• _MATERIAL PROPORCIONADO_
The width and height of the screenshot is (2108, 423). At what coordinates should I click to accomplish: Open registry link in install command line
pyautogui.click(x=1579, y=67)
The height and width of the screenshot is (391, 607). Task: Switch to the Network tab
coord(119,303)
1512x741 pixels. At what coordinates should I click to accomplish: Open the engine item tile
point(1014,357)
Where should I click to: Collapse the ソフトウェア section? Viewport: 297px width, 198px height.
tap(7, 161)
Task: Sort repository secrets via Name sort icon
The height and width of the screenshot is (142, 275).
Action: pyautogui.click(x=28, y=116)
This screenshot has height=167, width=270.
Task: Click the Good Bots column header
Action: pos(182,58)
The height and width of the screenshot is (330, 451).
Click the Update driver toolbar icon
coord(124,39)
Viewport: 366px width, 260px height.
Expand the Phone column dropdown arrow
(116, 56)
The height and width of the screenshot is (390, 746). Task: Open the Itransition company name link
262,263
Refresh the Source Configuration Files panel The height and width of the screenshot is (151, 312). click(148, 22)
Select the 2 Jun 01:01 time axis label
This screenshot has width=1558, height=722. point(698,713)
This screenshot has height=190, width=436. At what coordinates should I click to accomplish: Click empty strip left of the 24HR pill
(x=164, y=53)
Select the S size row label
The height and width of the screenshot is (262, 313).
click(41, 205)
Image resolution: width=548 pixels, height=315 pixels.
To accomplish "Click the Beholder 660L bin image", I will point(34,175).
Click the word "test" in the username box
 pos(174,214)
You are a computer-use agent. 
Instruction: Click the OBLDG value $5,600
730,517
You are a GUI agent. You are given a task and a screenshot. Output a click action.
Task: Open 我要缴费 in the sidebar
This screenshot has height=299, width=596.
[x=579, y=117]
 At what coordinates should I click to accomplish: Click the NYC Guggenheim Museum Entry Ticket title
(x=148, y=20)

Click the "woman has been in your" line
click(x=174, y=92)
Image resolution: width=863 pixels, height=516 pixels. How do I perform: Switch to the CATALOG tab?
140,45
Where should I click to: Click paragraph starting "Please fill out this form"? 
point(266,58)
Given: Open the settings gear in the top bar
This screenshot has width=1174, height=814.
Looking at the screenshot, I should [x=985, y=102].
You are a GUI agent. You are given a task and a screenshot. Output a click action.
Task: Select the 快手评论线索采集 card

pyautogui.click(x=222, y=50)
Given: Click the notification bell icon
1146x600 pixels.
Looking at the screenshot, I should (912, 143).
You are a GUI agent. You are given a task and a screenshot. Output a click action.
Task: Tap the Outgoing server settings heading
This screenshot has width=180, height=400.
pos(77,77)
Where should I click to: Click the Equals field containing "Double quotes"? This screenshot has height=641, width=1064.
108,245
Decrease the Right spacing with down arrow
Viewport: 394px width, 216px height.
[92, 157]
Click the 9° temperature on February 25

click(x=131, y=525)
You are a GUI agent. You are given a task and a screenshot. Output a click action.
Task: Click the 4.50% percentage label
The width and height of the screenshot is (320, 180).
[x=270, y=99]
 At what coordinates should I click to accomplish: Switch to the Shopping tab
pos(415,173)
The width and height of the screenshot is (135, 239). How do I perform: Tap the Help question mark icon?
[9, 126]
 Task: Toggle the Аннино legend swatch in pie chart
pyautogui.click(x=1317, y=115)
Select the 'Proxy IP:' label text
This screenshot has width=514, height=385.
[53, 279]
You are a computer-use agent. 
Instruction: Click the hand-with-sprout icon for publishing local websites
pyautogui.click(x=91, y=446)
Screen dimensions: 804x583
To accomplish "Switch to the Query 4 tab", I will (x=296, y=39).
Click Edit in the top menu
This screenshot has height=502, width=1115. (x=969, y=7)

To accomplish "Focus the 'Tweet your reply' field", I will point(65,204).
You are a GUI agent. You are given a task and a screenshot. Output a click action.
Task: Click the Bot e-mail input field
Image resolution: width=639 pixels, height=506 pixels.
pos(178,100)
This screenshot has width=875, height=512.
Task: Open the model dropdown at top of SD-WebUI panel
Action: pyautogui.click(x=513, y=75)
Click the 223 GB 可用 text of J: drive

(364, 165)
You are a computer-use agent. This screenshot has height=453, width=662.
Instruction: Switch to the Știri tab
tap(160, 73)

• _QUÉ SE PIDE_
Por favor, presenta todas las entradas anteriores como una lista JSON de cadenas, con una cadena por cada línea y sin incluir las líneas en blanco.

• _RESULTADO OBTENIDO_
[
  "The width and height of the screenshot is (2108, 423). At what coordinates should I click to accomplish: Open registry link in install command line",
  "pyautogui.click(x=1579, y=67)",
  "The height and width of the screenshot is (391, 607). Task: Switch to the Network tab",
  "coord(119,303)",
  "1512x741 pixels. At what coordinates should I click to accomplish: Open the engine item tile",
  "point(1014,357)",
  "Where should I click to: Collapse the ソフトウェア section? Viewport: 297px width, 198px height.",
  "tap(7, 161)",
  "Task: Sort repository secrets via Name sort icon",
  "The height and width of the screenshot is (142, 275).",
  "Action: pyautogui.click(x=28, y=116)",
  "This screenshot has height=167, width=270.",
  "Task: Click the Good Bots column header",
  "Action: pos(182,58)",
  "The height and width of the screenshot is (330, 451).",
  "Click the Update driver toolbar icon",
  "coord(124,39)",
  "Viewport: 366px width, 260px height.",
  "Expand the Phone column dropdown arrow",
  "(116, 56)",
  "The height and width of the screenshot is (390, 746). Task: Open the Itransition company name link",
  "262,263",
  "Refresh the Source Configuration Files panel The height and width of the screenshot is (151, 312). click(148, 22)",
  "Select the 2 Jun 01:01 time axis label",
  "This screenshot has width=1558, height=722. point(698,713)",
  "This screenshot has height=190, width=436. At what coordinates should I click to accomplish: Click empty strip left of the 24HR pill",
  "(x=164, y=53)",
  "Select the S size row label",
  "The height and width of the screenshot is (262, 313).",
  "click(41, 205)",
  "Image resolution: width=548 pixels, height=315 pixels.",
  "To accomplish \"Click the Beholder 660L bin image\", I will point(34,175).",
  "Click the word \"test\" in the username box",
  " pos(174,214)",
  "You are a computer-use agent. ",
  "Instruction: Click the OBLDG value $5,600",
  "730,517",
  "You are a GUI agent. You are given a task and a screenshot. Output a click action.",
  "Task: Open 我要缴费 in the sidebar",
  "This screenshot has height=299, width=596.",
  "[x=579, y=117]",
  " At what coordinates should I click to accomplish: Click the NYC Guggenheim Museum Entry Ticket title",
  "(x=148, y=20)",
  "Click the \"woman has been in your\" line",
  "click(x=174, y=92)",
  "Image resolution: width=863 pixels, height=516 pixels. How do I perform: Switch to the CATALOG tab?",
  "140,45",
  "Where should I click to: Click paragraph starting \"Please fill out this form\"? ",
  "point(266,58)",
  "Given: Open the settings gear in the top bar",
  "This screenshot has width=1174, height=814.",
  "Looking at the screenshot, I should [x=985, y=102].",
  "You are a GUI agent. You are given a task and a screenshot. Output a click action.",
  "Task: Select the 快手评论线索采集 card",
  "pyautogui.click(x=222, y=50)",
  "Given: Click the notification bell icon",
  "1146x600 pixels.",
  "Looking at the screenshot, I should (912, 143).",
  "You are a GUI agent. You are given a task and a screenshot. Output a click action.",
  "Task: Tap the Outgoing server settings heading",
  "This screenshot has width=180, height=400.",
  "pos(77,77)",
  "Where should I click to: Click the Equals field containing \"Double quotes\"? This screenshot has height=641, width=1064.",
  "108,245",
  "Decrease the Right spacing with down arrow",
  "Viewport: 394px width, 216px height.",
  "[92, 157]",
  "Click the 9° temperature on February 25",
  "click(x=131, y=525)",
  "You are a GUI agent. You are given a task and a screenshot. Output a click action.",
  "Task: Click the 4.50% percentage label",
  "The width and height of the screenshot is (320, 180).",
  "[x=270, y=99]",
  " At what coordinates should I click to accomplish: Switch to the Shopping tab",
  "pos(415,173)",
  "The width and height of the screenshot is (135, 239). How do I perform: Tap the Help question mark icon?",
  "[9, 126]",
  " Task: Toggle the Аннино legend swatch in pie chart",
  "pyautogui.click(x=1317, y=115)",
  "Select the 'Proxy IP:' label text",
  "This screenshot has width=514, height=385.",
  "[53, 279]",
  "You are a computer-use agent. ",
  "Instruction: Click the hand-with-sprout icon for publishing local websites",
  "pyautogui.click(x=91, y=446)",
  "Screen dimensions: 804x583",
  "To accomplish \"Switch to the Query 4 tab\", I will (x=296, y=39).",
  "Click Edit in the top menu",
  "This screenshot has height=502, width=1115. (x=969, y=7)",
  "To accomplish \"Focus the 'Tweet your reply' field\", I will point(65,204).",
  "You are a GUI agent. You are given a task and a screenshot. Output a click action.",
  "Task: Click the Bot e-mail input field",
  "Image resolution: width=639 pixels, height=506 pixels.",
  "pos(178,100)",
  "This screenshot has width=875, height=512.",
  "Task: Open the model dropdown at top of SD-WebUI panel",
  "Action: pyautogui.click(x=513, y=75)",
  "Click the 223 GB 可用 text of J: drive",
  "(364, 165)",
  "You are a computer-use agent. This screenshot has height=453, width=662.",
  "Instruction: Switch to the Știri tab",
  "tap(160, 73)"
]